CSP 'self' is not interpreted correctly for iframes,

CSP 'self' is not interpreted correctly for iframes,

According to the CSP spec, if 'self' is in the source-list, loaded
resources should be matched to the URL of the resource context. However,
Chrome has defined 'self' in terms of the execution context's security
origin, which works for most cases. Unfortunately, if the frame is in a
sandbox, the security origin is 'unique', which doesn't match to any
other resource origin. The solution is to build the 'self' source from
the execution context's URL, not it's security origin.

R=mkwst@chromium.org

BUG=443444

[jww, 2014-12-20 01:34:42]

Mike, can you take a look at this? I'm a little scared about this CL. Are there
any consequences about not using the security origin that I haven't thought of?
I feel like it's safe, but...

Also, I'll obviously want to build a bunch of tests for this, but I figured I'd
wait until you tell me this isn't totally bonkers before I do it (it does pass
the test the reporter uploaded, of course).

[Mike West, 2014-12-21 09:01:48]

This isn't quite so straightforward (you need to consider srcdoc frames, for
instance). https://codereview.chromium.org/150893004/ is an earlier attempt that
I think is closer to correct. Reviewing it, Adam suggested that we change the
spec instead to require explicit whitelisting of resources inside a sandbox
rather than relying on location-based behavior.

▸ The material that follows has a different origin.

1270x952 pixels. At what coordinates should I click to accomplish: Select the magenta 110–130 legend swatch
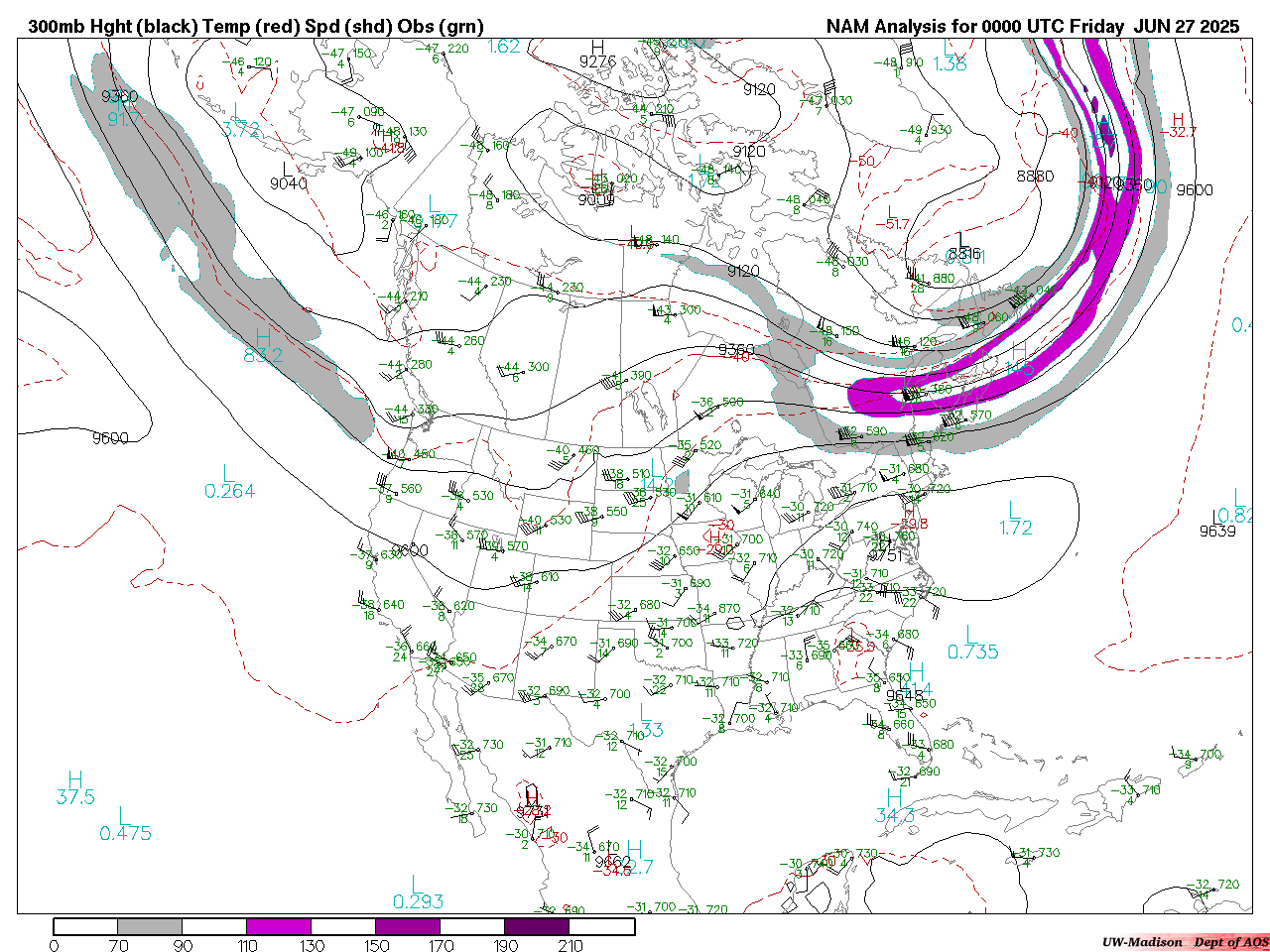(279, 927)
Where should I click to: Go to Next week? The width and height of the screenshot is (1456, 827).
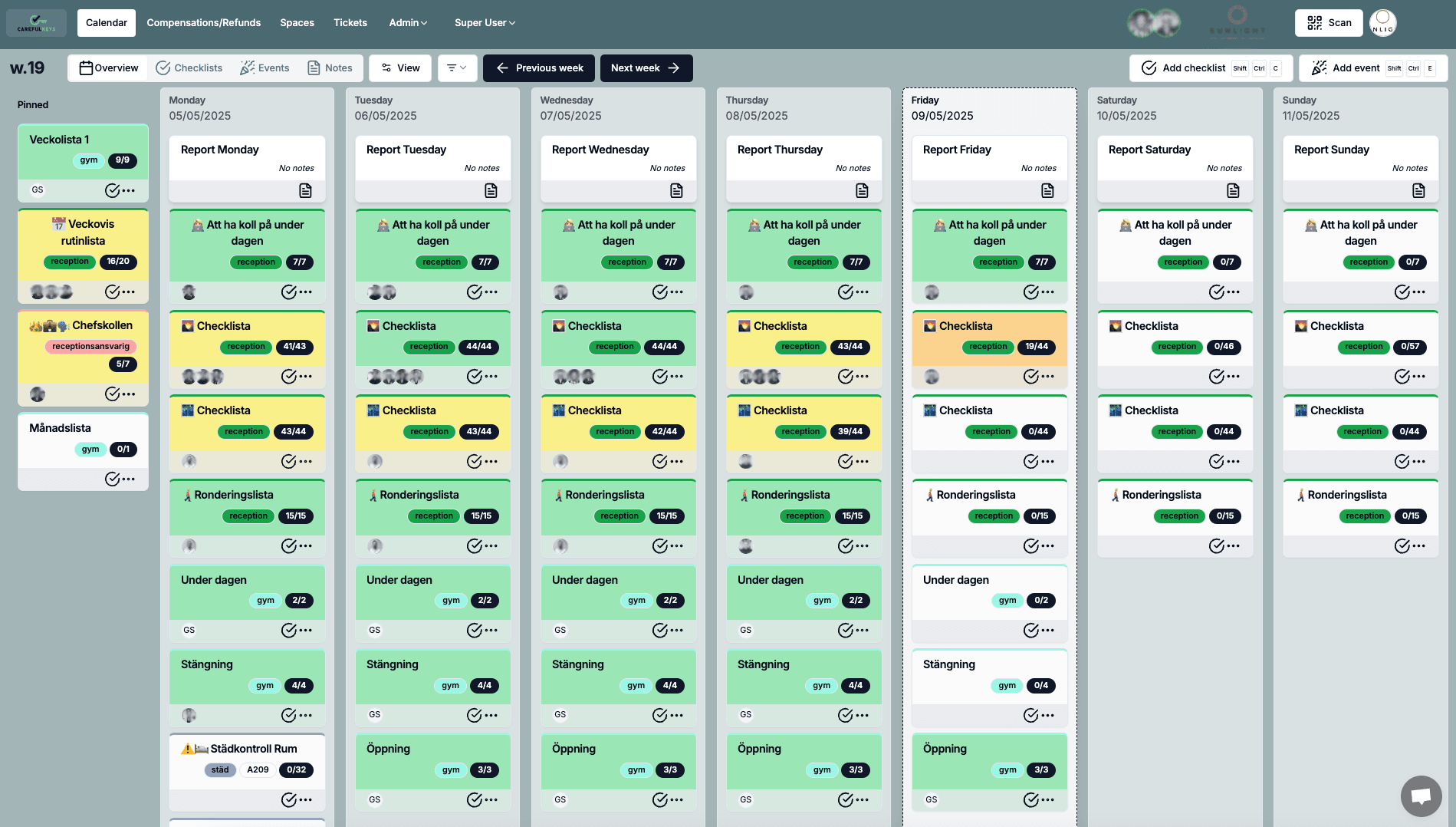click(646, 68)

I'm inclined to agree with that; it's worth starting a webappsec thread in any
event (which I intended to do, but apparently didn't). Would you be interested
in kicking off that conversation in the new year?

It would also be interesting to see what Firefox and IE do here. If they've
already made it work, that'd be an argument for aligning with them rather than
changing the spec.

[jww, 2014-12-29 21:31:18]

On 2014/12/21 09:01:48, Mike West (OOO until Jan 7th) wrote:
> This isn't quite so straightforward (you need to consider srcdoc frames, for
> instance). https://codereview.chromium.org/150893004/ is an earlier attempt
that
> I think is closer to correct. Reviewing it, Adam suggested that we change the
> spec instead to require explicit whitelisting of resources inside a sandbox
> rather than relying on location-based behavior.
Good point.
> 
> I'm inclined to agree with that; it's worth starting a webappsec thread in any
> event (which I intended to do, but apparently didn't). Would you be interested
> in kicking off that conversation in the new year?
Yup, I'll shoot out an email. I agree that it doesn't make sense to land any
solution until we have agreement on what to do.
> 
> It would also be interesting to see what Firefox and IE do here. If they've
> already made it work, that'd be an argument for aligning with them rather than
> changing the spec.
I haven't tested it myself, but the original bug filer claims that their demo
passes on Firefox and IE and only fails on Chrome.